E longe de operar em um vácuo histórico, este processo se realiza dentro do

histórico patrimonialista da sociedade brasileira (caracterizado, entre outros fatores, pela

confusão entre o público e o privado, e pela manutenção de relações de trabalho e

profissionais precárias, produzidas por uma ótica afetiva de ratificação de lealdades

familiares e pela reiteração de práticas de origem escravagista), que longe de ter sido

neutralizado pela modernização conservadora do regime militar, foi salvaguardado a

partir de ações “de cooptação e de ideologia” (Ibidem, p. 42), tendo “permanecido no

poder o estamento patrimonial-burocrático brasileiro” (Idem). Tais câmbios

sociocomunicacionais confluiriam para a configuração de um cenário baseado na

hegemonia do paradigma telerreal, que redefiniria as noções vigentes de informação e

de apreensão semântica da experiência cotidiana. Logo, na telerrealidade:

(...) um certo fluxo de acontecimentos diversificados é organizado (em

nível dos lugares, dos temas, dos participantes e do estilo de emissão)
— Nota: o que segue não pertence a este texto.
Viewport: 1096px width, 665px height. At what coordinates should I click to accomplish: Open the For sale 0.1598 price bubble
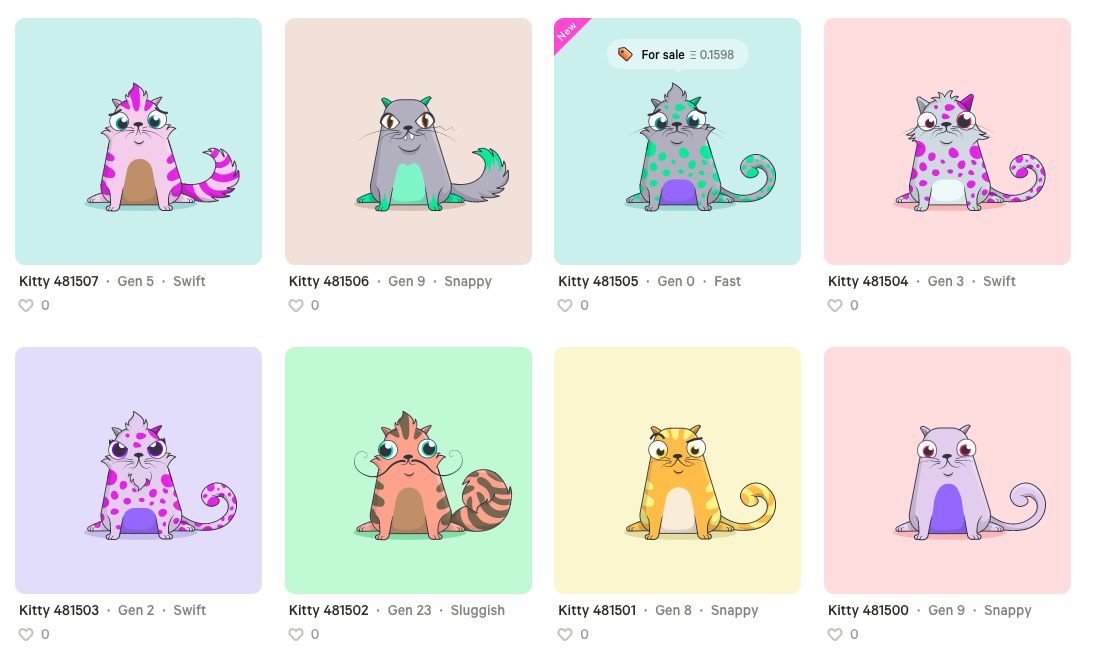coord(677,55)
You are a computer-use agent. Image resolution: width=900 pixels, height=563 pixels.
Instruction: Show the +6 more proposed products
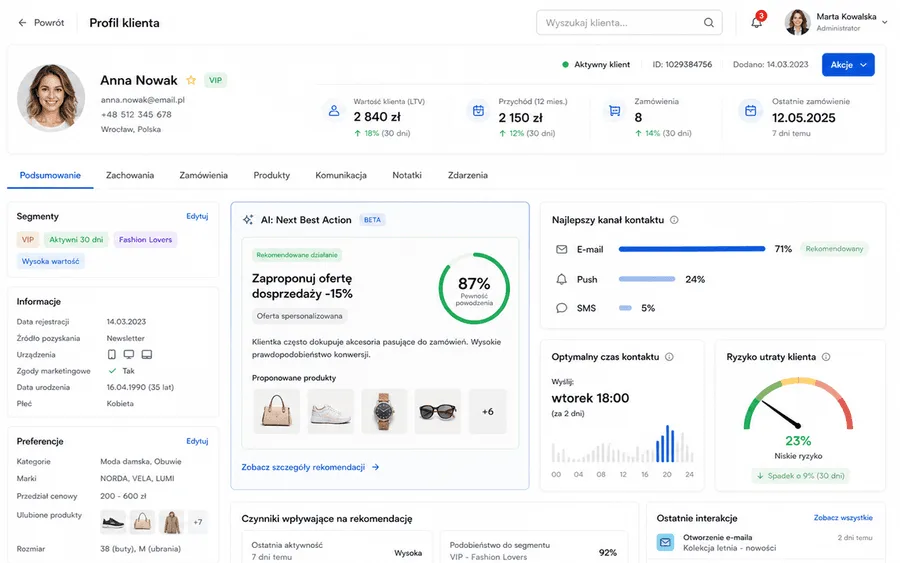(488, 411)
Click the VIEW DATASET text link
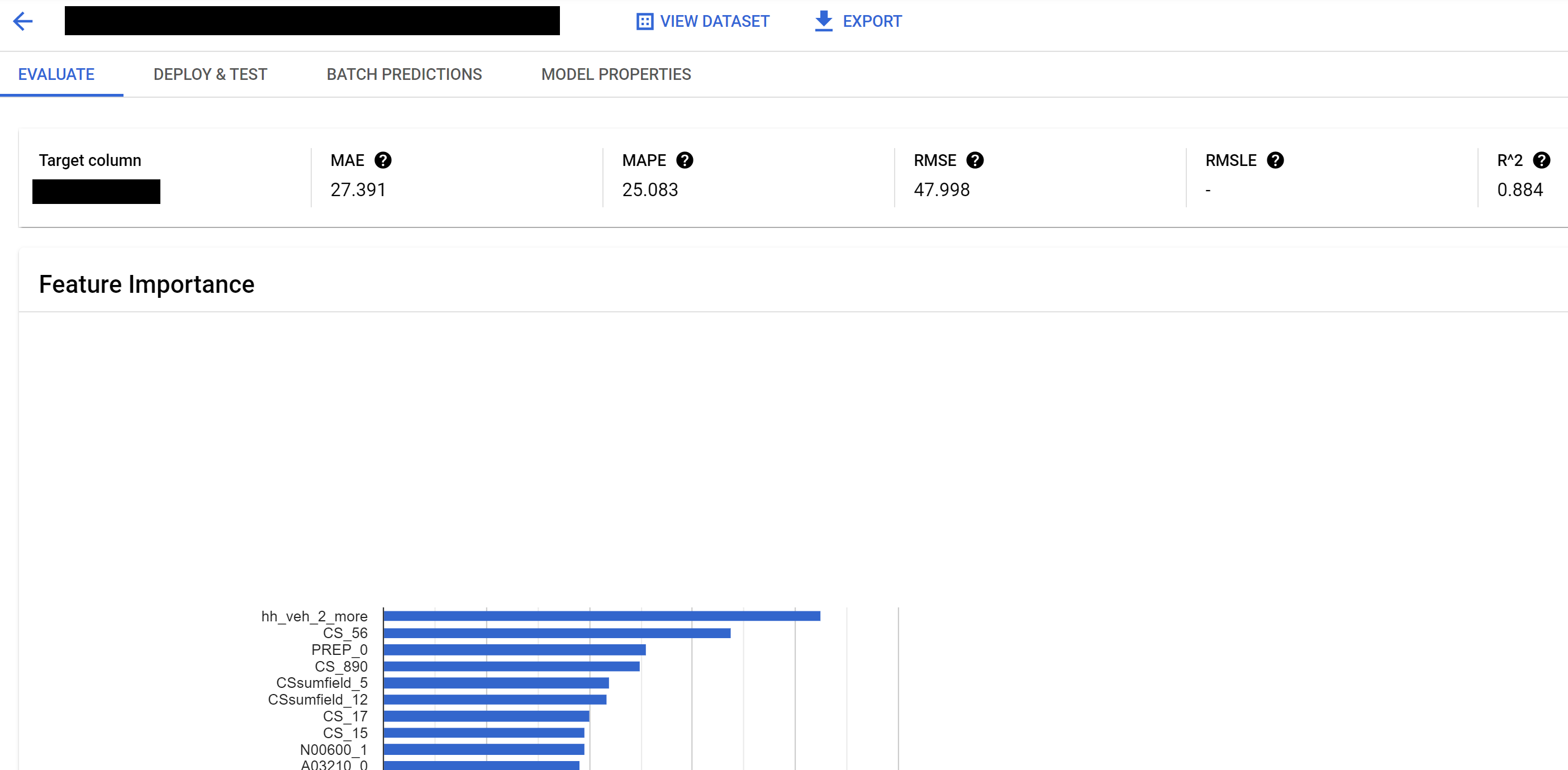 pyautogui.click(x=715, y=21)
por um centro irradiador, que é a televisão, o rádio, ou então a rede de

um sistema de conexões telemáticas. Por meio do estilo dramático ou

espetacular, que “distrai” o público, o sistema imagístico regula as

identificações sociais (pelo menos dentro da esfera de aparências

adequadas à comunicação social e ao mercado de consumo),

administra o ethos modernizado (no sentido de modas e costumes) e

anula padrões consensuais de conduta. Não se trata, pois, de

“informação” enquanto transmissão de conteúdos de conhecimento,

mas de produção e gestão de uma socialidade pública, cuja forma

principal é a do espetáculo. (Ibidem, p. 45)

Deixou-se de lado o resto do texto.